GIVEN ENTRIES –
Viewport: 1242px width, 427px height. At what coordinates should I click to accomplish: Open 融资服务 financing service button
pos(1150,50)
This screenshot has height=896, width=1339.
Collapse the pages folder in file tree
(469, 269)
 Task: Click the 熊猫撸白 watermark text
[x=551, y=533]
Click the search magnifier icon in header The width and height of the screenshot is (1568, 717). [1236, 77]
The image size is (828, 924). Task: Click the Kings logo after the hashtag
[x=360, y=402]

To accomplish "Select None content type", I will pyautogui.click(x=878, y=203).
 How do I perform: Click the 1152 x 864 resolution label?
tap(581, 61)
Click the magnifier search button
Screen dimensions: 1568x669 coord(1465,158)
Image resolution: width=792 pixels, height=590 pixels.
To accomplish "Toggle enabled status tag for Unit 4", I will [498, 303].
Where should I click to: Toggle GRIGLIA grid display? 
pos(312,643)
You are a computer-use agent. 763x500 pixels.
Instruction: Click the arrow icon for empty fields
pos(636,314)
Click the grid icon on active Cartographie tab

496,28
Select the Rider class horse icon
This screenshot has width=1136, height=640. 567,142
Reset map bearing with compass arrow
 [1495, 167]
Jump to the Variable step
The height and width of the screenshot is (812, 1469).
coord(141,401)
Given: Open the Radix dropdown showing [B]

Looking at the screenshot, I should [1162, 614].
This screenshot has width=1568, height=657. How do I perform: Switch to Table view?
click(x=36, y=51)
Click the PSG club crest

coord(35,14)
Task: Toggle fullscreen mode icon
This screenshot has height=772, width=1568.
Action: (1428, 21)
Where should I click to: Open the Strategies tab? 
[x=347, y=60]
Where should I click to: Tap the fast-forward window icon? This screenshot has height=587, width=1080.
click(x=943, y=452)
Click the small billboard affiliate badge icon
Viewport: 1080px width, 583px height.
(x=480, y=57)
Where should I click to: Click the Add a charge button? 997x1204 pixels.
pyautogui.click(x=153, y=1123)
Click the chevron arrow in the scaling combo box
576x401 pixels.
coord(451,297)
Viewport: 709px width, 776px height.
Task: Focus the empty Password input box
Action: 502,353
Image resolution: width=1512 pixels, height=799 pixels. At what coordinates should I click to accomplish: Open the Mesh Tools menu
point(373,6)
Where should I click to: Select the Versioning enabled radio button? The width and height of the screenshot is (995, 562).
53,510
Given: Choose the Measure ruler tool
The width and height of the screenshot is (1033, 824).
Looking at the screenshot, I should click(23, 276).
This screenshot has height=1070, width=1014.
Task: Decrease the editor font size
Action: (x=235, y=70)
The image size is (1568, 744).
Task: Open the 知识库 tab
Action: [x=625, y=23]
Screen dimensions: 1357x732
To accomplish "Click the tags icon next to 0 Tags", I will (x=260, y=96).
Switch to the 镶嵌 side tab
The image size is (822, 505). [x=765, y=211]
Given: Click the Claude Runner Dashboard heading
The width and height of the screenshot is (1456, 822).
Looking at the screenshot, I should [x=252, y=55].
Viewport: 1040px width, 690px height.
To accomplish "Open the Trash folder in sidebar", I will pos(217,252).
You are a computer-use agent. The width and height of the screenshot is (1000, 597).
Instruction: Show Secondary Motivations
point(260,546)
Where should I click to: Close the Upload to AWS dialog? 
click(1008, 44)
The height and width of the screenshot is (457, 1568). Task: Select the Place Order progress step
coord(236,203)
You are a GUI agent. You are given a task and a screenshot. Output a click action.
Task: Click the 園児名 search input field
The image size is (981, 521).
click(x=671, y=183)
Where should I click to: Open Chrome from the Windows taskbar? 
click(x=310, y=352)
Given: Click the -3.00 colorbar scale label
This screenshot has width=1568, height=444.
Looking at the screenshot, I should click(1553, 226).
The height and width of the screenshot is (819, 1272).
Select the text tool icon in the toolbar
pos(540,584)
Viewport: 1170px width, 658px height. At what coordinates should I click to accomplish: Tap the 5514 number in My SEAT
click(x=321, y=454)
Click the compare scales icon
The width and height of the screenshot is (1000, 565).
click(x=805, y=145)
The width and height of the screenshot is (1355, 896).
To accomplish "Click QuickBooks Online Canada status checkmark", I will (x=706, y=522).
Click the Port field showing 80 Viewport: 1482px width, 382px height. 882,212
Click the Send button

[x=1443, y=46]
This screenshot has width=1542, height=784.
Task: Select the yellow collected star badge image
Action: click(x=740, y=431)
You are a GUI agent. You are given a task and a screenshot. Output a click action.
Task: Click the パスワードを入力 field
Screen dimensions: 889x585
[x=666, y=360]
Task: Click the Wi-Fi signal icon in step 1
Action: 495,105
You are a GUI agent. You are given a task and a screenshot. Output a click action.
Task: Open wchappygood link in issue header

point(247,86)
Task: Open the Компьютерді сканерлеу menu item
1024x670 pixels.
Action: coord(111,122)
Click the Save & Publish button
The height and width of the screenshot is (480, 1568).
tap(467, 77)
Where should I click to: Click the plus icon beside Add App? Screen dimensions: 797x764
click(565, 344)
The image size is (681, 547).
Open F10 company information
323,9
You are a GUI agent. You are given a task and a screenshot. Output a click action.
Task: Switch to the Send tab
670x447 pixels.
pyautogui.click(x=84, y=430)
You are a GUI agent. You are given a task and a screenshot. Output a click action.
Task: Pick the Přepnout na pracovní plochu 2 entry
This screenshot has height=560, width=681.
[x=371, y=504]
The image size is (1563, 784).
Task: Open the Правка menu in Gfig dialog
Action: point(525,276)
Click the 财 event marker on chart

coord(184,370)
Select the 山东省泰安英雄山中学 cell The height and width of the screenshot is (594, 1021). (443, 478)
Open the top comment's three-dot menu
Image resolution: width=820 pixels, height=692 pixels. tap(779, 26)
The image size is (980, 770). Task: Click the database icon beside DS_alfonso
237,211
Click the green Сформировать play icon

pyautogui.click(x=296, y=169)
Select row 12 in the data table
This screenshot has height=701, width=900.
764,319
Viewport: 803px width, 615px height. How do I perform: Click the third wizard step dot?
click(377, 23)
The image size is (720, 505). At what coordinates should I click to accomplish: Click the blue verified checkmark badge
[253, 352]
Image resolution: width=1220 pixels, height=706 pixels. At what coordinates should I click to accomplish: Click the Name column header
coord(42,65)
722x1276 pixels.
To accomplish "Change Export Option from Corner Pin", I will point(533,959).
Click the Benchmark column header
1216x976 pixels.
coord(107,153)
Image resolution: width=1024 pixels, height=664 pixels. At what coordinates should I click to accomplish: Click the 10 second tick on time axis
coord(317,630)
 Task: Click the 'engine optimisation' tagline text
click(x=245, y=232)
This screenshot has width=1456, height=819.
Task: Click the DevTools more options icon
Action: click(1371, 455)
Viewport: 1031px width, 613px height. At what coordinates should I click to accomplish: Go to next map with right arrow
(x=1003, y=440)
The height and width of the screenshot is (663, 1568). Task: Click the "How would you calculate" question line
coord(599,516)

ABOUT THIS TASK –
Write out only the lines that run from the line containing "Click the grid" through the line containing "Given: Choose the Measure ruler tool", both included, exactly as they appear above.

EXERCISE RESULT –
Click the grid icon on active Cartographie tab

496,28
Select the Rider class horse icon
This screenshot has width=1136, height=640. 567,142
Reset map bearing with compass arrow
 [1495, 167]
Jump to the Variable step
The height and width of the screenshot is (812, 1469).
coord(141,401)
Given: Open the Radix dropdown showing [B]

Looking at the screenshot, I should [1162, 614].
This screenshot has width=1568, height=657. How do I perform: Switch to Table view?
click(x=36, y=51)
Click the PSG club crest

coord(35,14)
Task: Toggle fullscreen mode icon
This screenshot has height=772, width=1568.
Action: (1428, 21)
Where should I click to: Open the Strategies tab? 
[x=347, y=60]
Where should I click to: Tap the fast-forward window icon? This screenshot has height=587, width=1080.
click(x=943, y=452)
Click the small billboard affiliate badge icon
Viewport: 1080px width, 583px height.
(x=480, y=57)
Where should I click to: Click the Add a charge button? 997x1204 pixels.
pyautogui.click(x=153, y=1123)
Click the chevron arrow in the scaling combo box
576x401 pixels.
coord(451,297)
Viewport: 709px width, 776px height.
Task: Focus the empty Password input box
Action: 502,353
Image resolution: width=1512 pixels, height=799 pixels. At what coordinates should I click to accomplish: Open the Mesh Tools menu
point(373,6)
Where should I click to: Select the Versioning enabled radio button? The width and height of the screenshot is (995, 562).
53,510
Given: Choose the Measure ruler tool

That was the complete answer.